_Texto para leitura:_
┌────────

O milagre exige
Que via imaginarei
para seguir flutuando
& atravessar a selva sempre crescente
do grosseiro rio
O milagre exige
De meus ossos flor
& de minha mente frutos
Neste crepúsculo preciso
em que a nuca do sol
vai de focinho
O ouro sepulta a cinza
a praga ao mar
a magia a toda pressa
*
Poema de Mario Santiago Papasquiaro em Labirinto, seleta de poemas do companheiro de Roberto Bolaño no movimento Infra-Realismo [ou Real-Visceralismo, conforme Arturo Belano, Bolaño, e Ulises Lima, Papasquiaro, n’Os detetives selvagens].
Emocionante ler um congênere mexicano de Roberto Piva ou Herberto Helder, um beatnik surrealista cujas idéias fora de lugar são pela primeira vez publicadas no Brasil. A ousadia é da Dulcinéia Catadora, e a tradução, de Beatriz Bajo, que recém lançaram a antologia na Mercearia São Pedro, onde o livro cartonero pode ser achado [também vende-se no Sebo do Bac]. Mais um:
*
Devaneio
Já estive aqui / sem ter estado
(nas cordilheiras desta serenidade)
(dentro deste relógio de luzes que não estorvam)
As torres se iluminam no simples toque
o açúcar queimado/ o violino
perfumado do seu próprio corpo
Bioquímica-freejazz
Gruta sem 1 gota de cosméticos
Poesia natural/ como o esperma-aguaceiro do Amor
Já estive aqui/ sem ter estado
*
Em El secreto del mal [Anagrama], último livro em que trabalhava Bolaño – na verdade uma coletânea dos mais recentes arquivos encontrados em seu computador pelo editor e amigo Ignacio Echevarría – , o escritor chileno/chicano/hispânico, sempre sob a pele de Belano, conta uma visita que fez ao apartamento de Papasquiaro, aliás Lima [aliás José Alfredo Zendejas Pineda, seu nome de batismo], ao retornar à Cidade do México depois de décadas vivendo na Espanha.

└────────

_Objetivo a:_ Reproduza, sem nenhuma alteração, o trecho do texto sobre Mario Santiago Papasquiaro que começa nas palavras contendo "(dentro deste relógio" e termina em "vivendo na Espanha.".
O texto e as linhas não têm relação entre si.

(Linhas de um conjunto de dados de apontamento)
┌────────

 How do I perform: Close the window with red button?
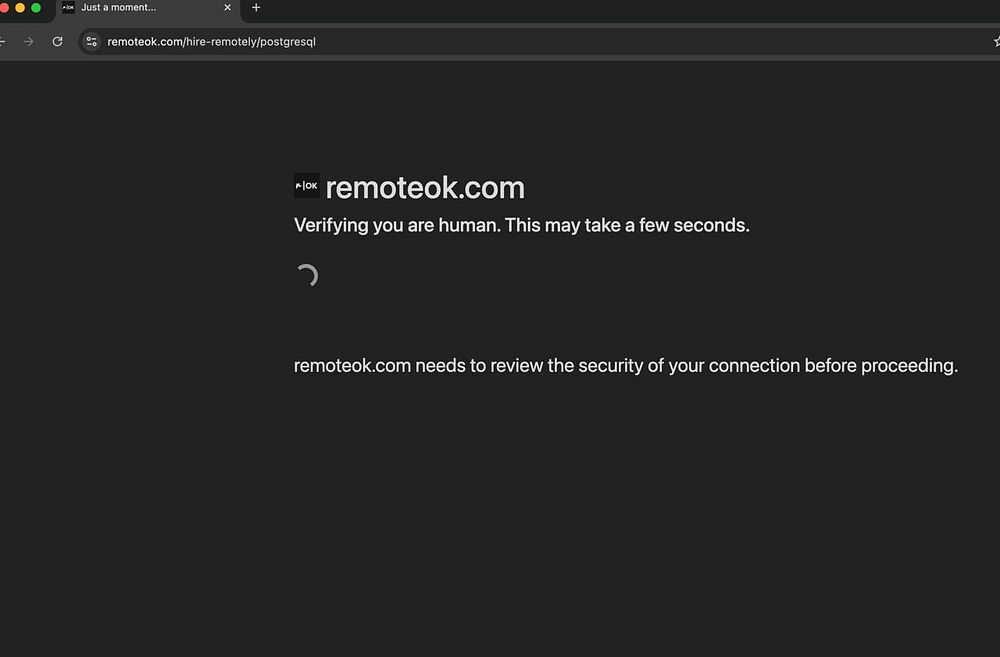coord(4,8)
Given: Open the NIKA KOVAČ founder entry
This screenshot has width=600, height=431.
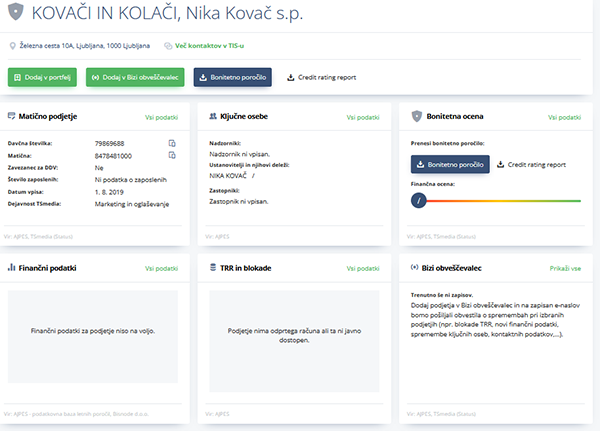Looking at the screenshot, I should [x=229, y=175].
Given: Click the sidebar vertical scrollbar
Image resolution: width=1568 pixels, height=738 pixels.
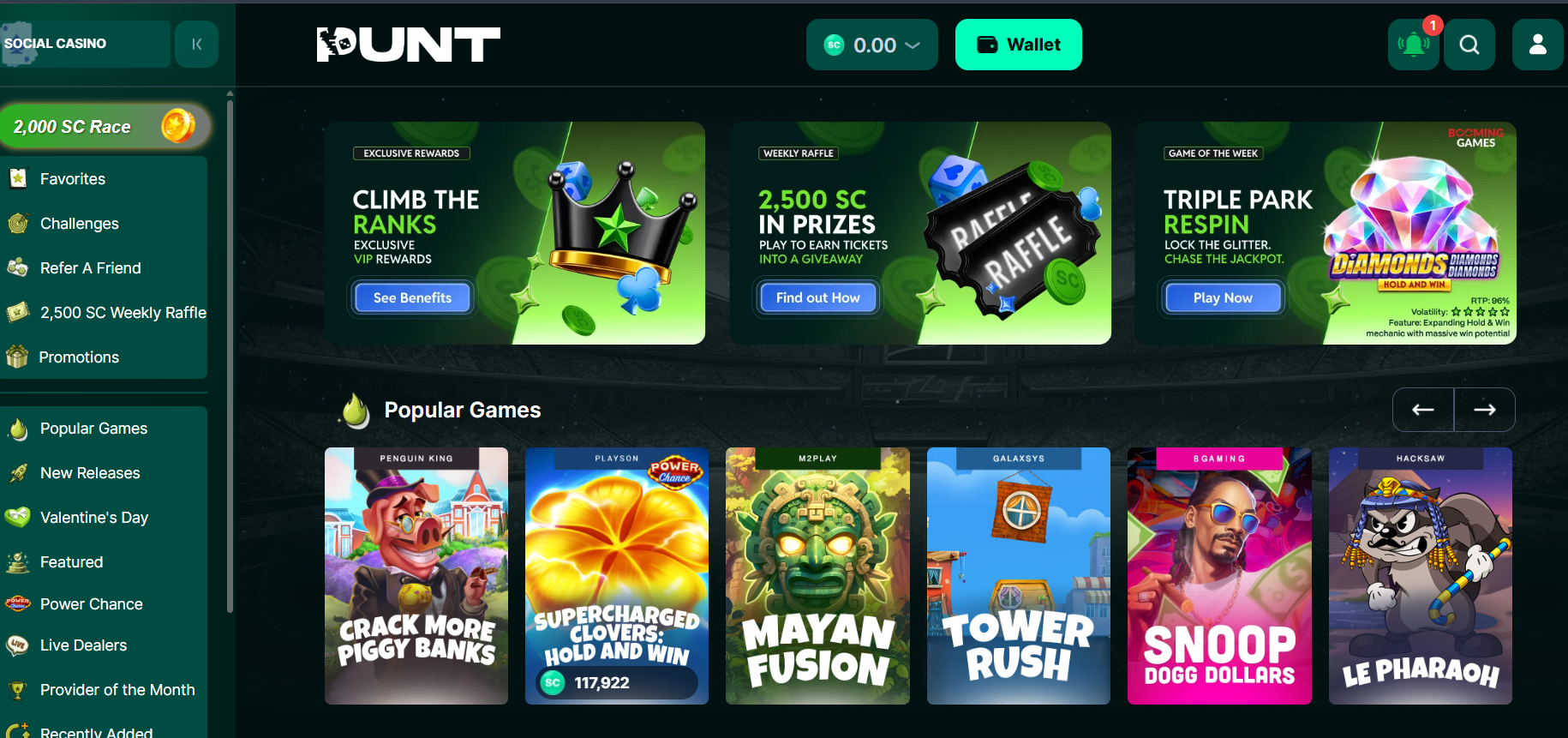Looking at the screenshot, I should 230,356.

└────────

_Objetivo b:_ Substitua "Given" por "Task" em todas as linhas do conjunto de dados de apontamento, mantendo o restante igual, e deixe as imagens fora da resposta.

_Resultado da tarefa a:_
(dentro deste relógio de luzes que não estorvam)
As torres se iluminam no simples toque
o açúcar queimado/ o violino
perfumado do seu próprio corpo
Bioquímica-freejazz
Gruta sem 1 gota de cosméticos
Poesia natural/ como o esperma-aguaceiro do Amor
Já estive aqui/ sem ter estado
*
Em El secreto del mal [Anagrama], último livro em que trabalhava Bolaño – na verdade uma coletânea dos mais recentes arquivos encontrados em seu computador pelo editor e amigo Ignacio Echevarría – , o escritor chileno/chicano/hispânico, sempre sob a pele de Belano, conta uma visita que fez ao apartamento de Papasquiaro, aliás Lima [aliás José Alfredo Zendejas Pineda, seu nome de batismo], ao retornar à Cidade do México depois de décadas vivendo na Espanha.

_Resultado da tarefa b:_
 How do I perform: Close the window with red button?
coord(4,8)
Task: Open the NIKA KOVAČ founder entry
This screenshot has width=600, height=431.
Looking at the screenshot, I should [x=229, y=175].
Task: Click the sidebar vertical scrollbar
Image resolution: width=1568 pixels, height=738 pixels.
Looking at the screenshot, I should 230,356.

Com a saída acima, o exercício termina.